▶ **What you will do**
Without the pictures, copy all of the data exactly.
┏━━
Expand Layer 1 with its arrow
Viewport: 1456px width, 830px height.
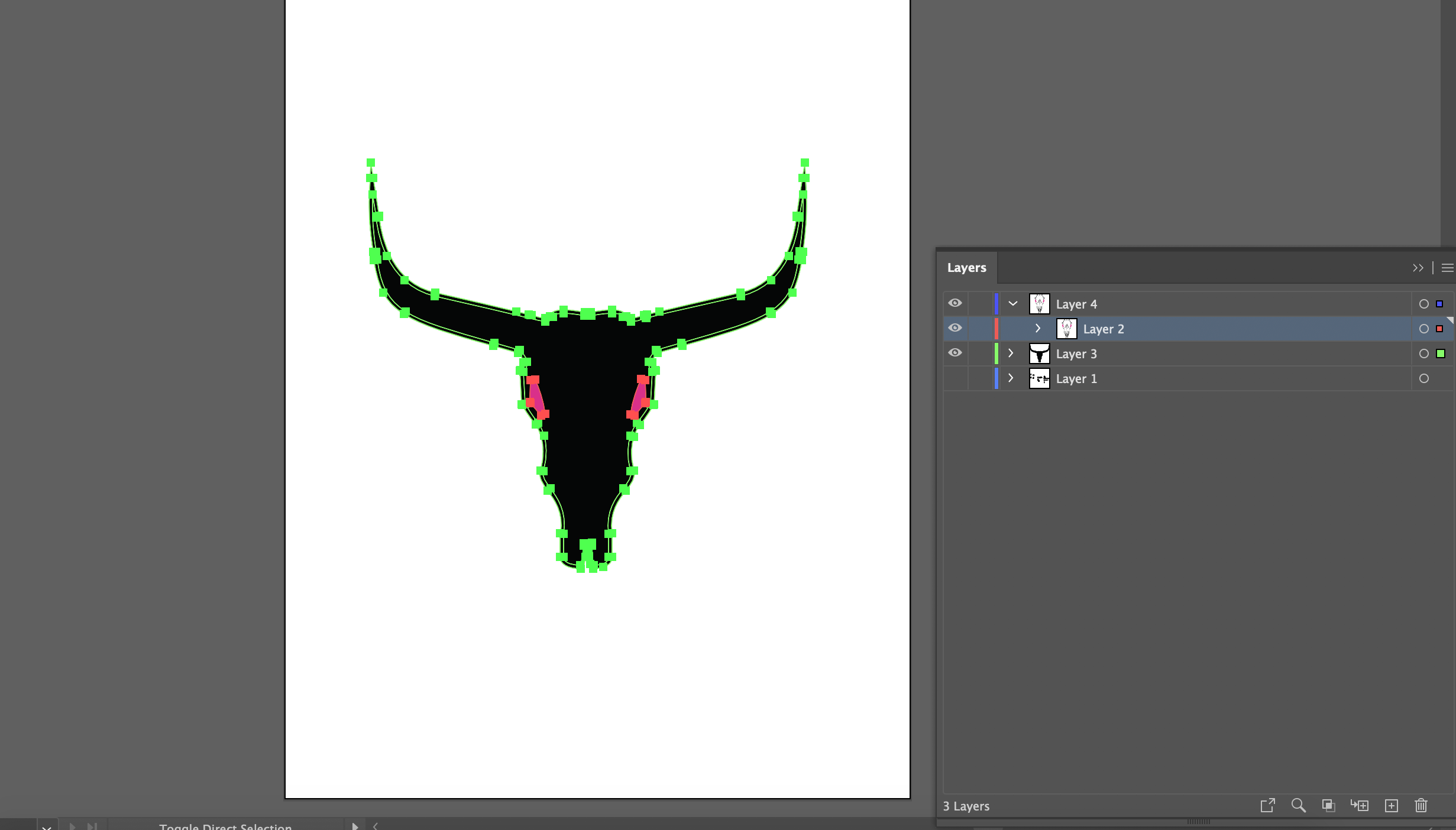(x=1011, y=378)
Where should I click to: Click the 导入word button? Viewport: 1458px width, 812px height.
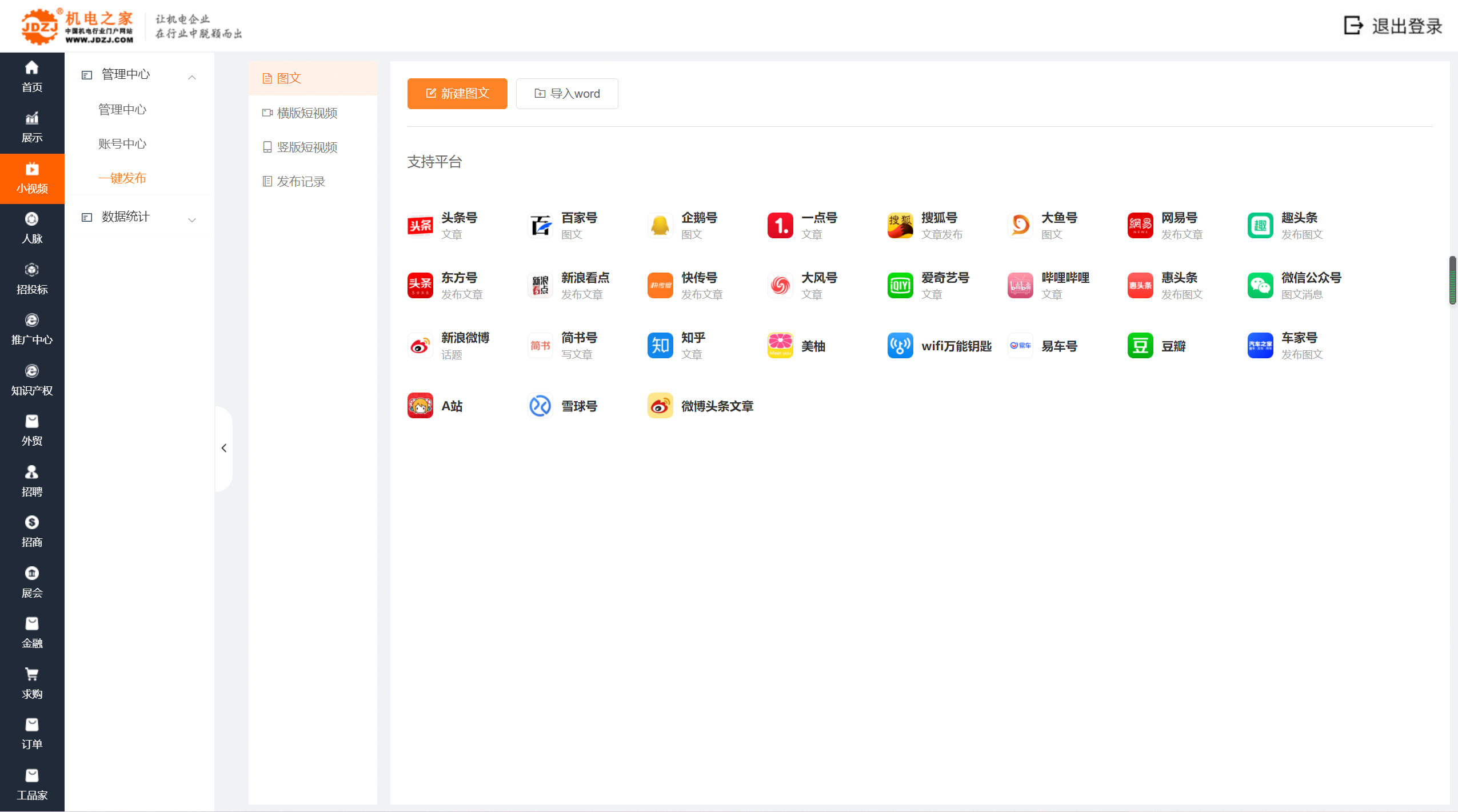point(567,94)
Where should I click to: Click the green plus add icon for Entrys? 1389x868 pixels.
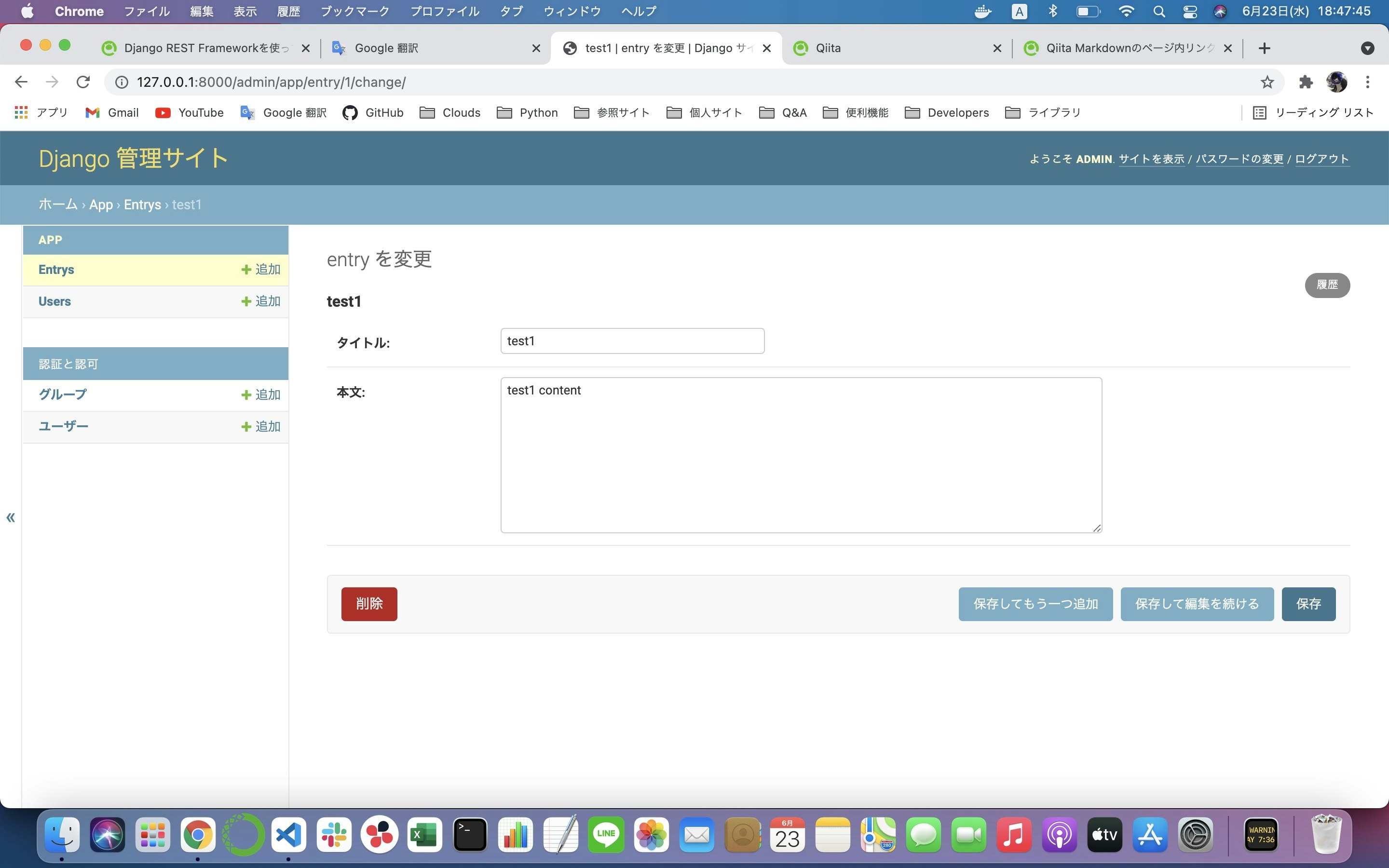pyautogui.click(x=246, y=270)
┗━━
▶ **Expected answer**
Expand Layer 1 with its arrow
Viewport: 1456px width, 830px height.
(x=1011, y=378)
Where should I click to: Click the 导入word button? Viewport: 1458px width, 812px height.
point(567,94)
Where should I click to: Click the green plus add icon for Entrys? 1389x868 pixels.
pyautogui.click(x=246, y=270)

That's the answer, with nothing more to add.